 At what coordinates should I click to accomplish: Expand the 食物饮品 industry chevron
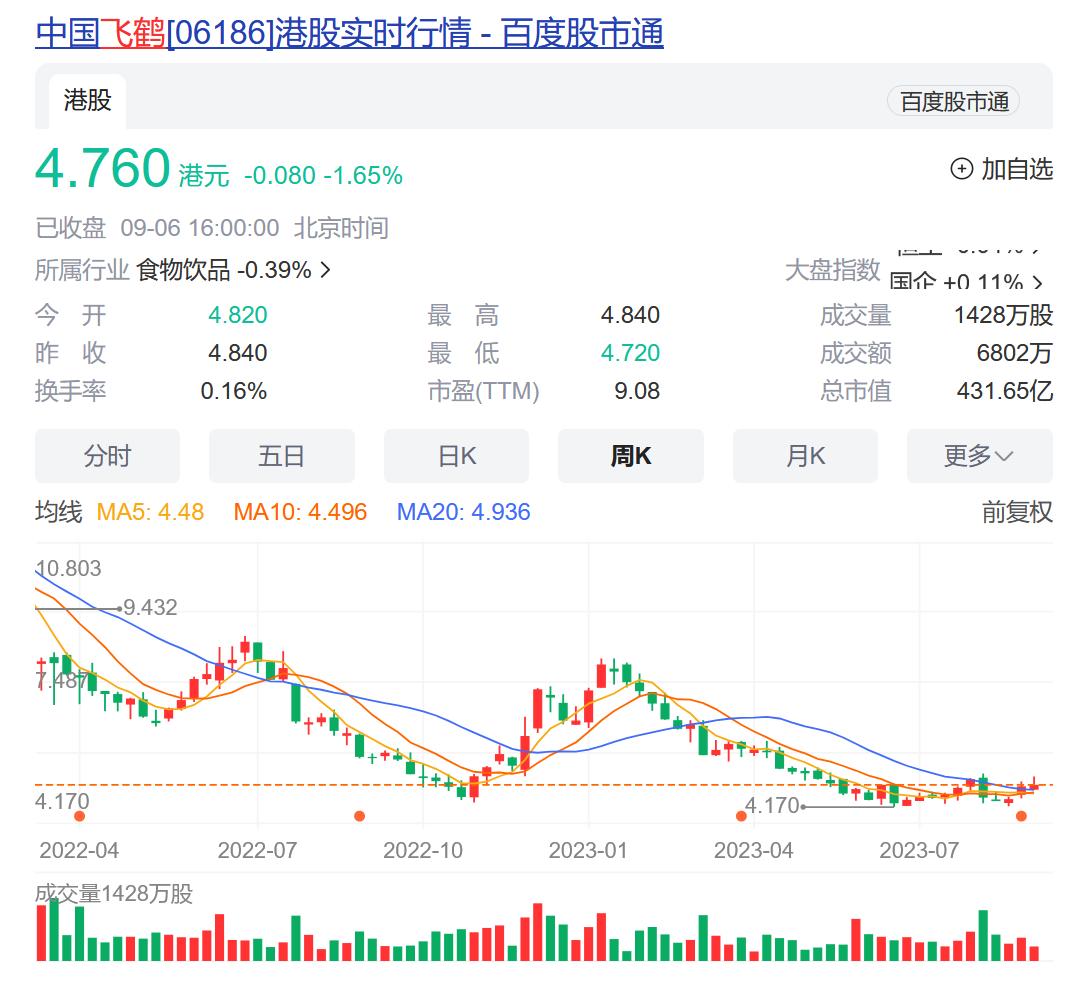[x=325, y=270]
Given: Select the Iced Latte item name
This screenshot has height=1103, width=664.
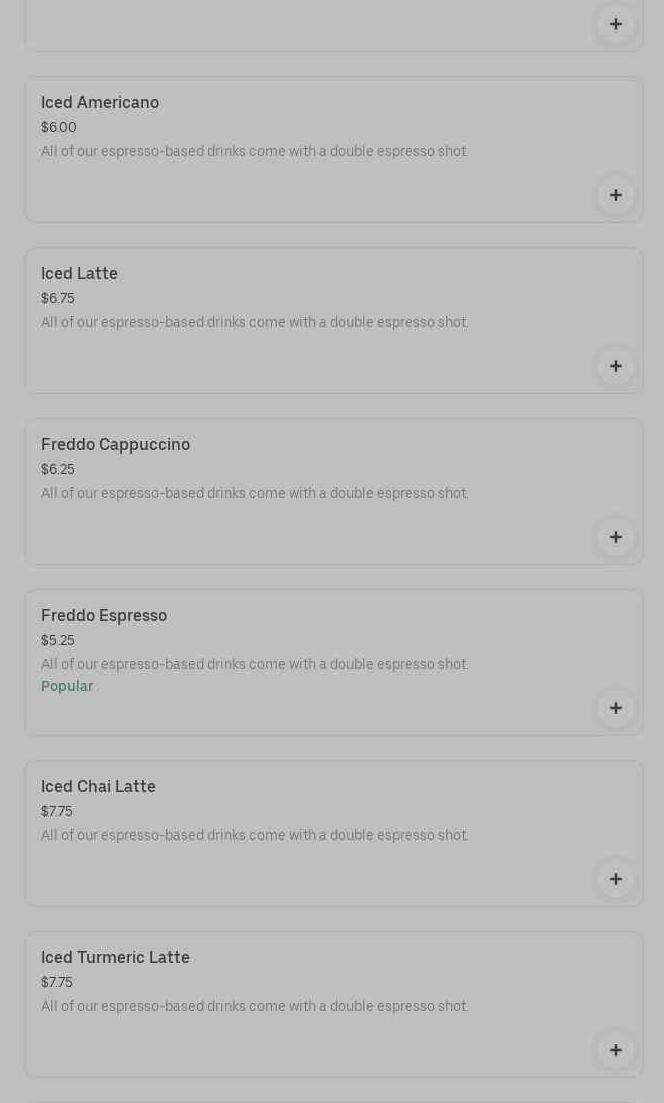Looking at the screenshot, I should tap(79, 274).
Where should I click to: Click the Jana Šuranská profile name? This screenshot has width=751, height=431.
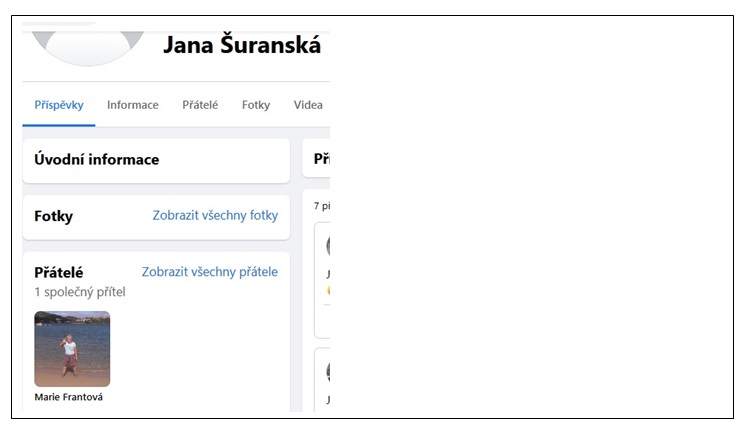(242, 45)
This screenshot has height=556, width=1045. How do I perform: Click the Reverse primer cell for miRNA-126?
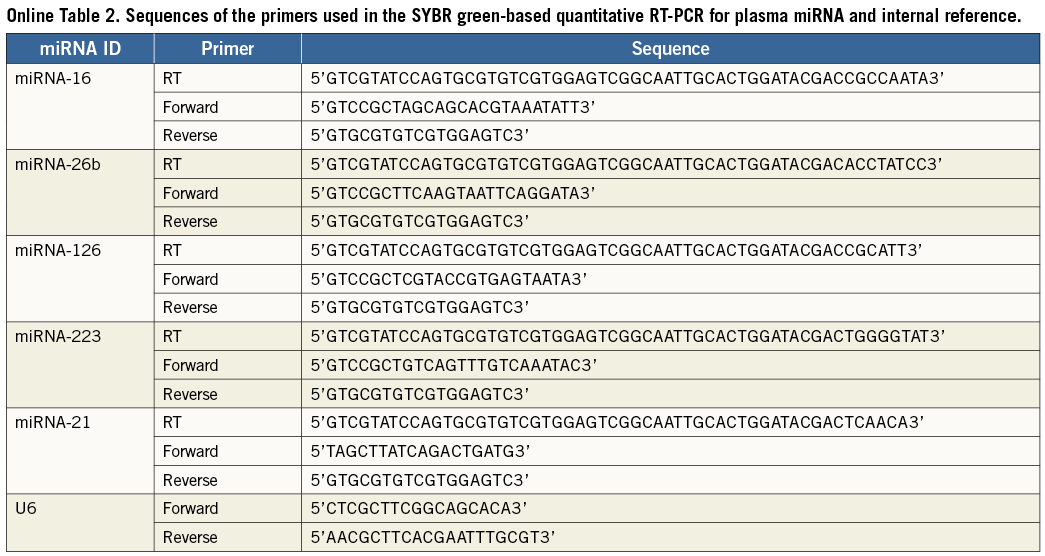189,307
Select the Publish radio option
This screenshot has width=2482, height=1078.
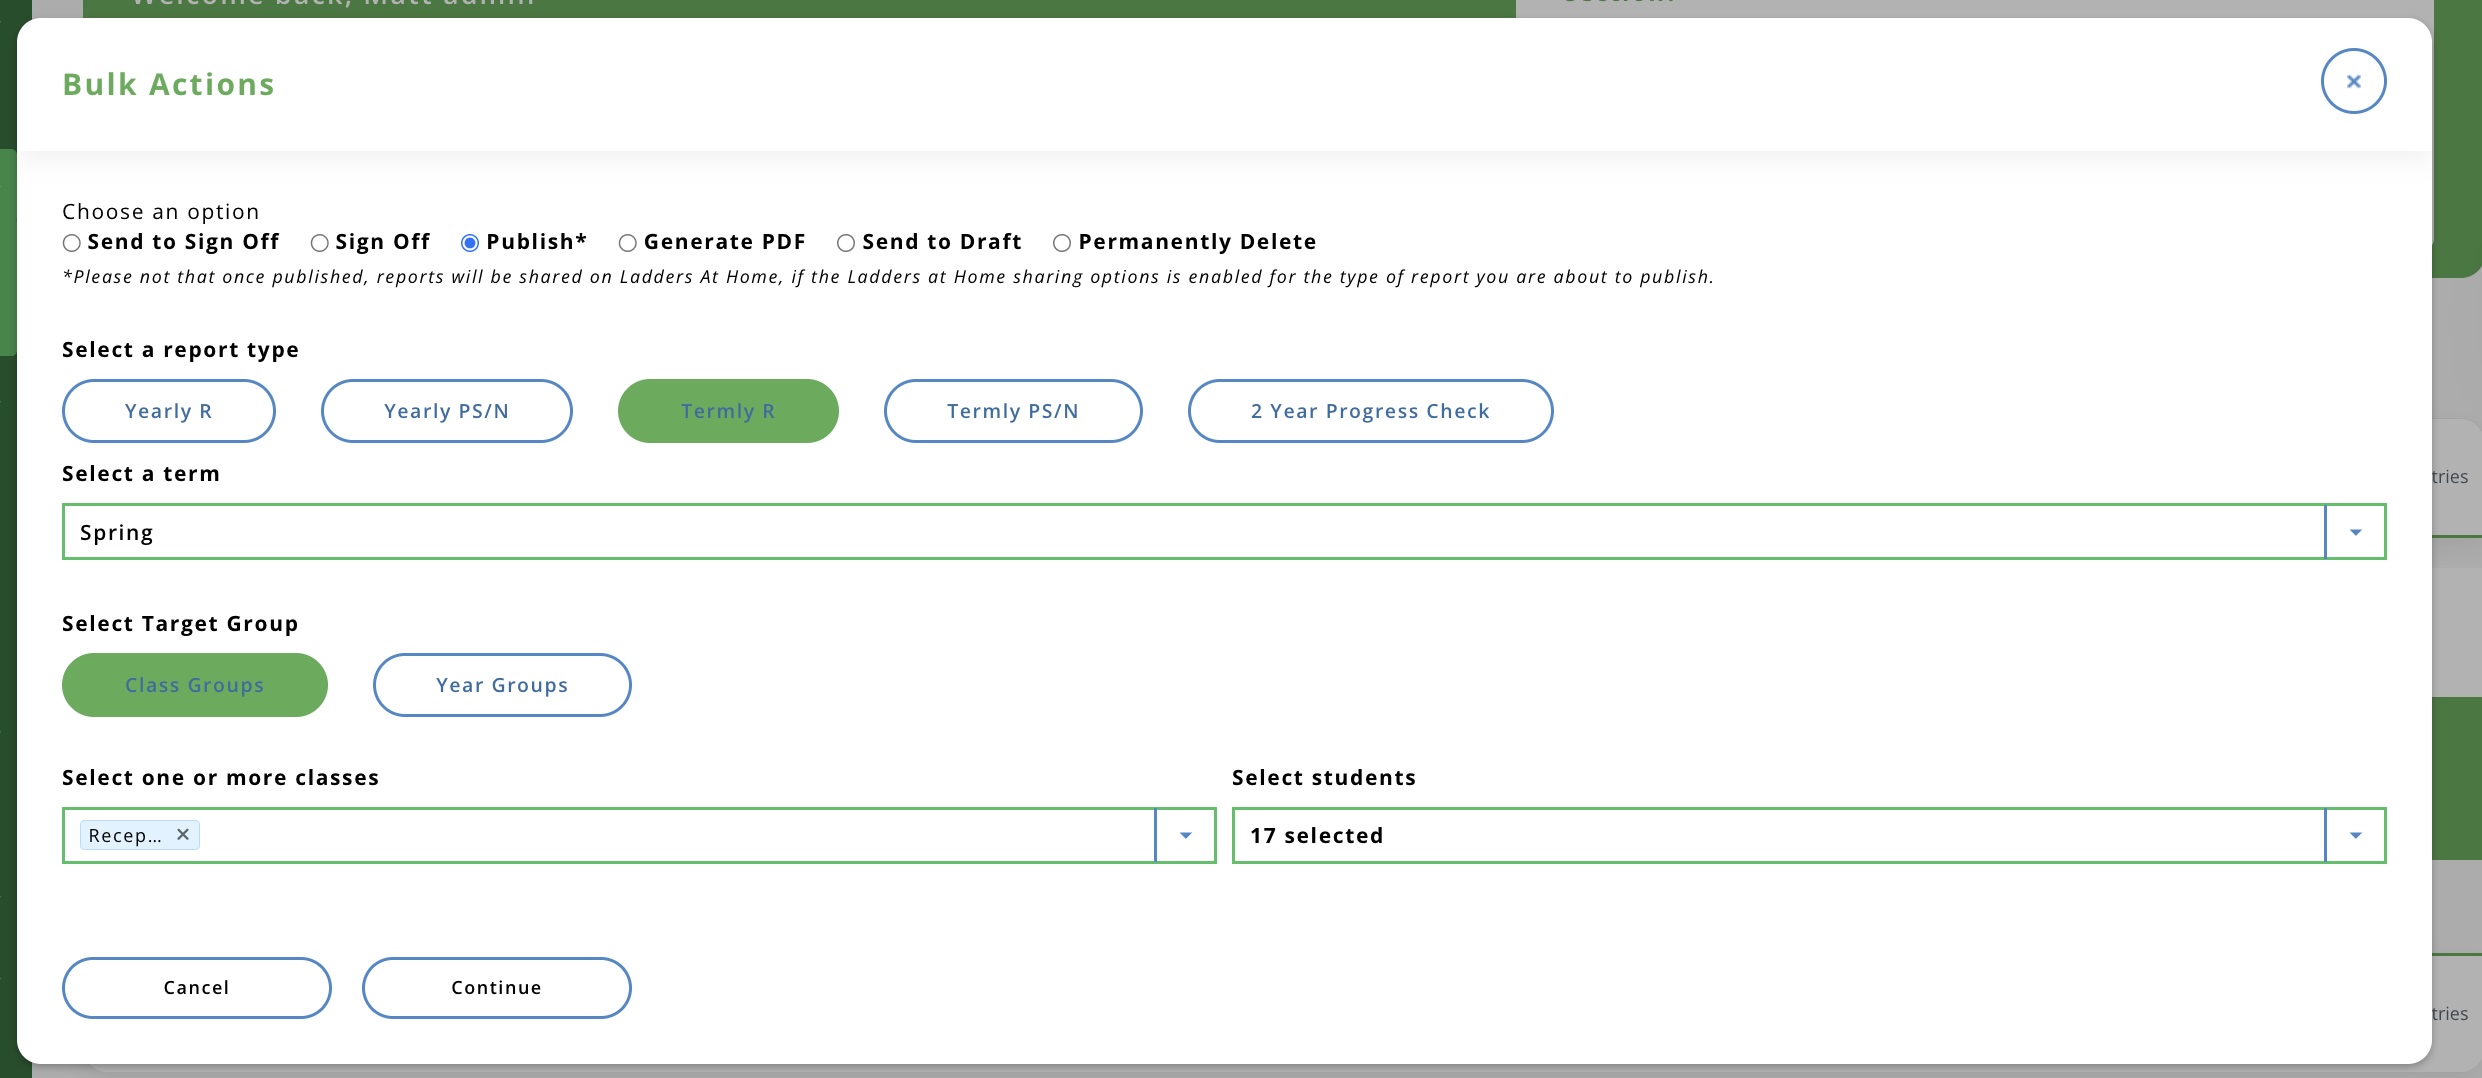(470, 243)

★ ★ ★ ★

== Action item ==
Search the data above for the string "Select" and report each line that holds it.

== Solution ==
Given: Select the Iced Latte item name
Select the Publish radio option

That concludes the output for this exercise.